(Records of locating words and elements)
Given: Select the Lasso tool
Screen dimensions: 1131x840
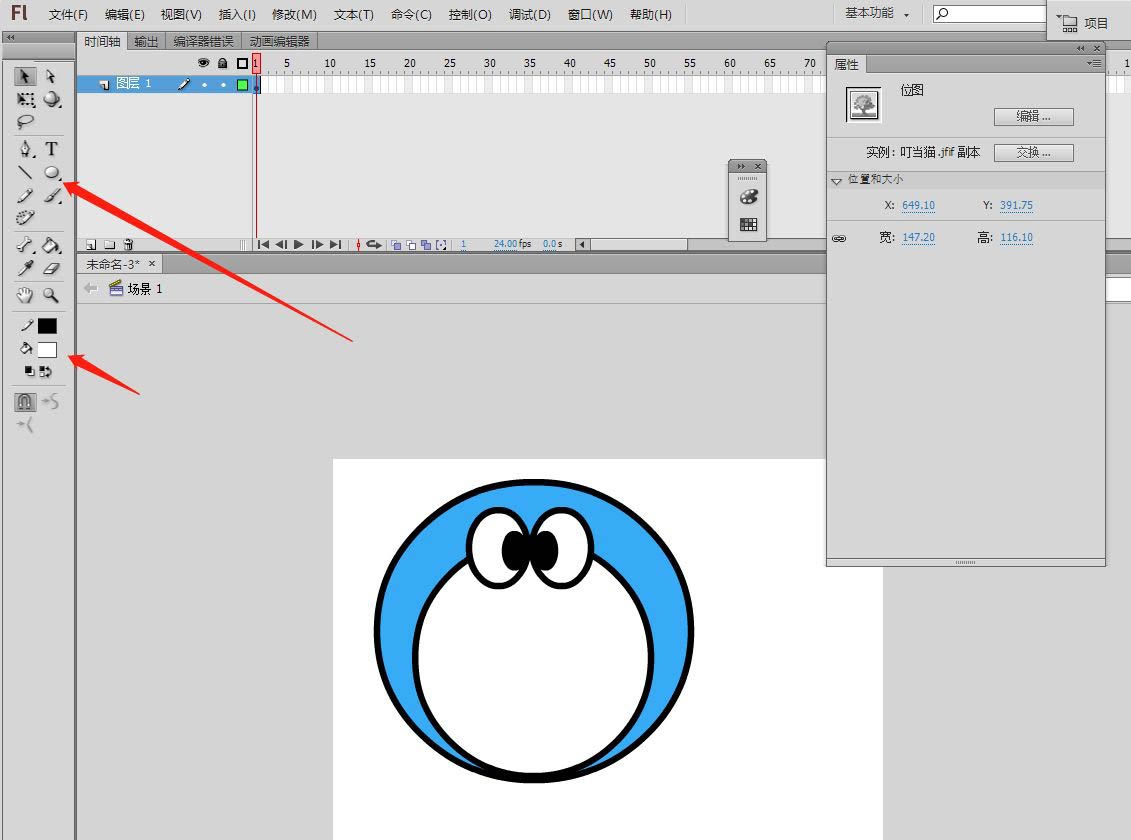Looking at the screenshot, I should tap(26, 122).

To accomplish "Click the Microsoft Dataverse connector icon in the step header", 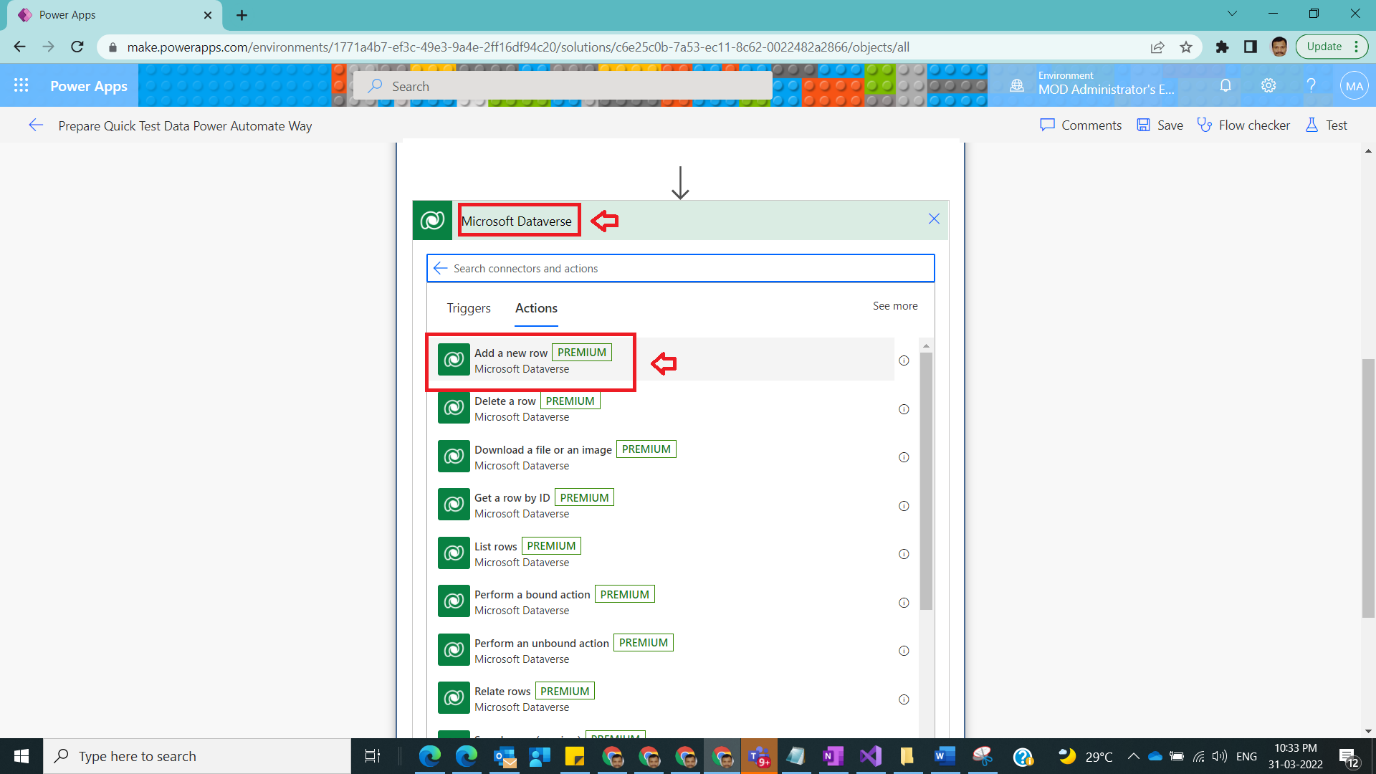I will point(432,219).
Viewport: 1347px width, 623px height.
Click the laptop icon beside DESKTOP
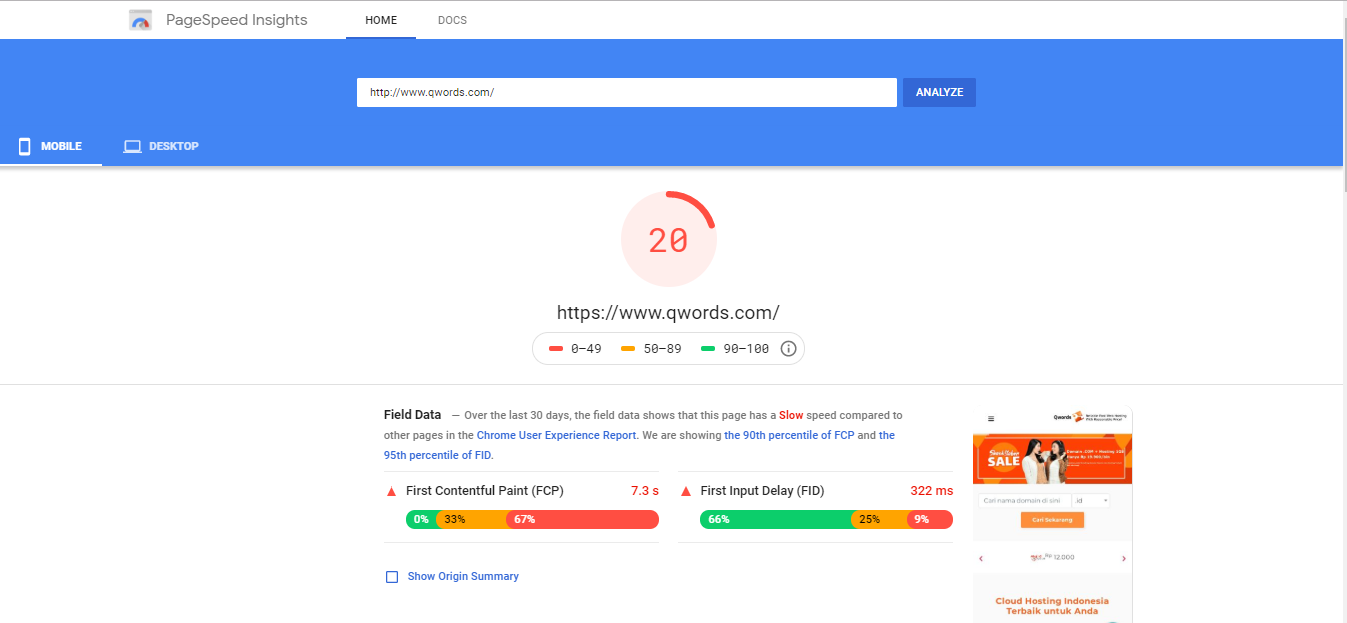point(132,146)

* * *

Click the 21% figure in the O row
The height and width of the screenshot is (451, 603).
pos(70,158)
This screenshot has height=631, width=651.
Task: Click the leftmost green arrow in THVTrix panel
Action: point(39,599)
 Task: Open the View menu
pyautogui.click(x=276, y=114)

§ Written task
Please quote the lines starting with the one containing "Click the 21% figure in the O row" and going on through the one containing "pyautogui.click(x=276, y=114)", both included.

§ Final answer
Click the 21% figure in the O row
The height and width of the screenshot is (451, 603).
pos(70,158)
This screenshot has height=631, width=651.
Task: Click the leftmost green arrow in THVTrix panel
Action: point(39,599)
 Task: Open the View menu
pyautogui.click(x=276, y=114)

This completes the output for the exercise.